(Data for this task)
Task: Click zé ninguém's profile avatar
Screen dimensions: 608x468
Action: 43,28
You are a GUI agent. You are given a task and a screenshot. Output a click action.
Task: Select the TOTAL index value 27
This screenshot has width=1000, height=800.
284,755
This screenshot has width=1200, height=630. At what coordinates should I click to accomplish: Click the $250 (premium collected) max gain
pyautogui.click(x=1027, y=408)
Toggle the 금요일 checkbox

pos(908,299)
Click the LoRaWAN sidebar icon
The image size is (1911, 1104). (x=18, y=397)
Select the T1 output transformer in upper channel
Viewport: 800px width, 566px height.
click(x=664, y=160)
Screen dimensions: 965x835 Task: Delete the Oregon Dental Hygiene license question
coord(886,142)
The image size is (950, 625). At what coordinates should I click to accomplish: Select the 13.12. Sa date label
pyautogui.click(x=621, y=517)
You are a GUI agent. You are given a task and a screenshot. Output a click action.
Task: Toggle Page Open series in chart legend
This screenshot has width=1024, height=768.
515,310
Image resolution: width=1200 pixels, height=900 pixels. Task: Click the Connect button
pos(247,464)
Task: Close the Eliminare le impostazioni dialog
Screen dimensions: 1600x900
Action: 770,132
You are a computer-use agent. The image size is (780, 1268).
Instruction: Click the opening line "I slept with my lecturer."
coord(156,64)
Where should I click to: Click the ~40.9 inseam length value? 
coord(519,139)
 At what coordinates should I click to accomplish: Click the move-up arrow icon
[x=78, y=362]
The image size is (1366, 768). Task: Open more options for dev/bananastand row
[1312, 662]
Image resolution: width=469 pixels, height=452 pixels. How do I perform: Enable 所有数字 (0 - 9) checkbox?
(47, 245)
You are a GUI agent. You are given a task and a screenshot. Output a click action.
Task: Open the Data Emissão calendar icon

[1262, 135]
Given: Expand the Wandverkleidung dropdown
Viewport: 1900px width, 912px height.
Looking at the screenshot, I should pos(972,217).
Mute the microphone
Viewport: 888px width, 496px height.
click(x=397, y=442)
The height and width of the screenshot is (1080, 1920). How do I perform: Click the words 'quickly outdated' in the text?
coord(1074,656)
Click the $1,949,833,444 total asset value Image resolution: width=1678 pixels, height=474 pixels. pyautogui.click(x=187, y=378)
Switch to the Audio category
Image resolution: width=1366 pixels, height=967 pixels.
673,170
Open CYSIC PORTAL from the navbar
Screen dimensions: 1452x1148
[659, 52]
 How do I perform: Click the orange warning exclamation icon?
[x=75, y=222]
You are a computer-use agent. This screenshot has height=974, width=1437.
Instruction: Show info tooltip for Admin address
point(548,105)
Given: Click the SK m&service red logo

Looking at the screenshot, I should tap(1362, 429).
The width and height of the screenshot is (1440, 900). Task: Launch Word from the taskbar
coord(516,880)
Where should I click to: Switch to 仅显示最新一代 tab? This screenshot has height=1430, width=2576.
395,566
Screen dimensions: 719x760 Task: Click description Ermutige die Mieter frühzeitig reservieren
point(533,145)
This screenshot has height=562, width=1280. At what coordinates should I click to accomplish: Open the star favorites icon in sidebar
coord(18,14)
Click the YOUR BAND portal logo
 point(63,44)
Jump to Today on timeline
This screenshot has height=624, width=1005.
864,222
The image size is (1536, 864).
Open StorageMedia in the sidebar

(Set problem) Please reproduce every one of the records above word for word, with no changes.

(Solution for this exercise)
Task: Click zé ninguém's profile avatar
Screen dimensions: 608x468
Action: 43,28
You are a GUI agent. You are given a task and a screenshot. Output a click action.
Task: Select the TOTAL index value 27
This screenshot has width=1000, height=800.
284,755
This screenshot has width=1200, height=630. At what coordinates should I click to accomplish: Click the $250 (premium collected) max gain
pyautogui.click(x=1027, y=408)
Toggle the 금요일 checkbox

pos(908,299)
Click the LoRaWAN sidebar icon
The image size is (1911, 1104). (x=18, y=397)
Select the T1 output transformer in upper channel
Viewport: 800px width, 566px height.
click(x=664, y=160)
Screen dimensions: 965x835 Task: Delete the Oregon Dental Hygiene license question
coord(886,142)
The image size is (950, 625). At what coordinates should I click to accomplish: Select the 13.12. Sa date label
pyautogui.click(x=621, y=517)
You are a GUI agent. You are given a task and a screenshot. Output a click action.
Task: Toggle Page Open series in chart legend
This screenshot has width=1024, height=768.
515,310
Image resolution: width=1200 pixels, height=900 pixels. Task: Click the Connect button
pos(247,464)
Task: Close the Eliminare le impostazioni dialog
Screen dimensions: 1600x900
Action: 770,132
You are a computer-use agent. The image size is (780, 1268).
Instruction: Click the opening line "I slept with my lecturer."
coord(156,64)
Where should I click to: Click the ~40.9 inseam length value? 
coord(519,139)
 At what coordinates should I click to accomplish: Click the move-up arrow icon
[x=78, y=362]
The image size is (1366, 768). Task: Open more options for dev/bananastand row
[1312, 662]
Image resolution: width=469 pixels, height=452 pixels. How do I perform: Enable 所有数字 (0 - 9) checkbox?
(47, 245)
You are a GUI agent. You are given a task and a screenshot. Output a click action.
Task: Open the Data Emissão calendar icon

[1262, 135]
Given: Expand the Wandverkleidung dropdown
Viewport: 1900px width, 912px height.
Looking at the screenshot, I should pos(972,217).
Mute the microphone
Viewport: 888px width, 496px height.
click(x=397, y=442)
The height and width of the screenshot is (1080, 1920). How do I perform: Click the words 'quickly outdated' in the text?
coord(1074,656)
Click the $1,949,833,444 total asset value Image resolution: width=1678 pixels, height=474 pixels. pyautogui.click(x=187, y=378)
Switch to the Audio category
Image resolution: width=1366 pixels, height=967 pixels.
673,170
Open CYSIC PORTAL from the navbar
Screen dimensions: 1452x1148
[659, 52]
 How do I perform: Click the orange warning exclamation icon?
[x=75, y=222]
You are a computer-use agent. This screenshot has height=974, width=1437.
Instruction: Show info tooltip for Admin address
point(548,105)
Given: Click the SK m&service red logo

Looking at the screenshot, I should tap(1362, 429).
The width and height of the screenshot is (1440, 900). Task: Launch Word from the taskbar
coord(516,880)
Where should I click to: Switch to 仅显示最新一代 tab? This screenshot has height=1430, width=2576.
395,566
Screen dimensions: 719x760 Task: Click description Ermutige die Mieter frühzeitig reservieren
point(533,145)
This screenshot has height=562, width=1280. At what coordinates should I click to accomplish: Open the star favorites icon in sidebar
coord(18,14)
Click the YOUR BAND portal logo
 point(63,44)
Jump to Today on timeline
This screenshot has height=624, width=1005.
864,222
The image size is (1536, 864).
Open StorageMedia in the sidebar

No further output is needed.